Khan always thought he was headed back to the industry, but he was asked to teach some classes at the University of Portland, and never looked back. He’s now a professor there; he also spent 30 years as associate dean of the engineering school.

Khan, who stands about 5 feet 6 inches tall, joked: “I used to be 6-foot-2, but being associate dean is very hard labor.”

The right place

When Khan arrived in Oregon in the mid-1970s, he said, you could count local Muslim families on two hands. Khan said he never was all that devout compared with some, but cultural gatherings were increasingly important to him, and he enjoyed getting together with others for do-it-yourself prayer services in private homes.

“Islam is very community-based, just like all religions,” he said. Eventually the Islamic Society of Greater Portland was born; Khan said he’s proud that the group has had three women presidents.

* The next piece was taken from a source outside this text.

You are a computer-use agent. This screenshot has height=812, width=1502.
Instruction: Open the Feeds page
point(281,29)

Meanwhile, Khan and his family moved to Cascade Park and then Felida. Like the Portland group, the Islamic Society of Southwest Washington started up slowly, but in 1997 it bought its own real estate, that out-of-the-way former church on Northeast 66th Street. There are only about 70 member families, and approximately 2,000 Muslims in Clark County overall. For years, Khan served as de facto imam, or prayer leader, which was a funny fit for man of science; nowadays the mosque has a full-time prayer leader, “and thank God,” Khan chuckled.

Khan remains a board member at the Islamic Society, and he’s probably Clark County’s most visible Muslim figure: sitting on a city diversity task force and a monthly interfaith roundtable, helping organize the county’s annual interfaith Thanksgiving Eve service as well as special bridge-building events. He has helped with events such as “A Conversation with Your Muslim Neighbors” and this month’s “Call to Beloved Community” — a gathering and pledge by many faith leaders in Clark County to “work together to keep the Pacific Northwest a place of peace, a sanctuary where everyone is welcomed, accepted and respected.”

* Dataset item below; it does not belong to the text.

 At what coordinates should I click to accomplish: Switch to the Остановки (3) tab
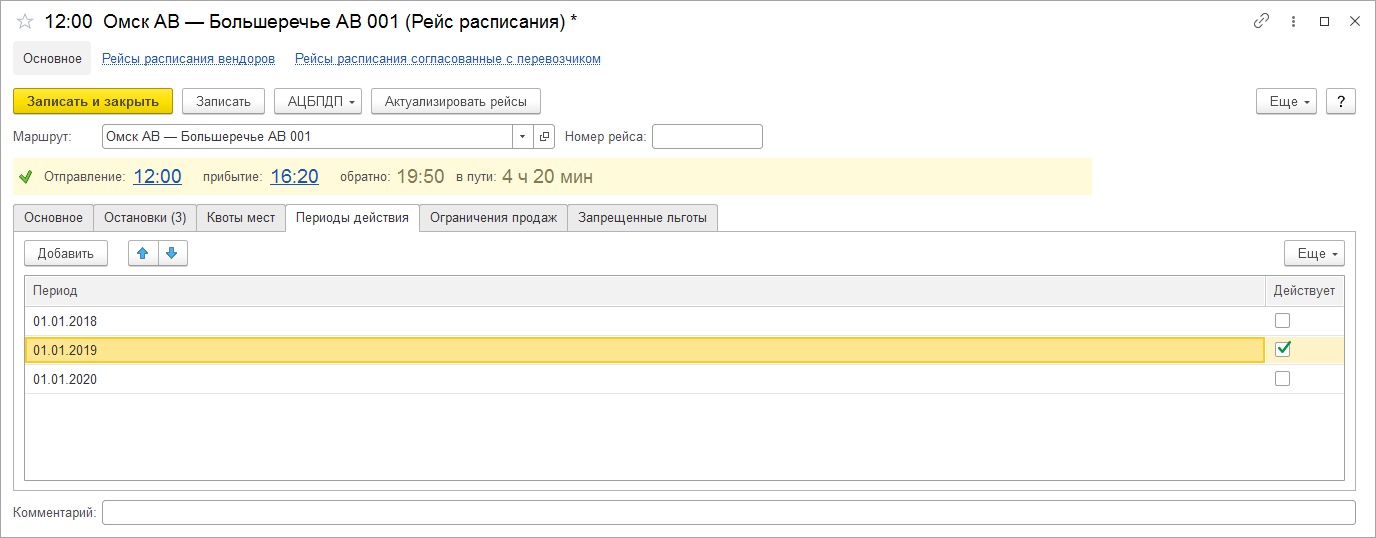click(144, 218)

Khan and his wife frequently visit extended family all over the country and around the world. But they’re happy with Clark County and the Pacific Northwest, he said — because Northwesterners are bright and broad-minded. Khan and his wife like the region’s people because they care about the natural world, healthy living and, he summed up, they’re just plain nice.

“I just love this city,” Khan said of Vancouver. “We chose the right place to live.”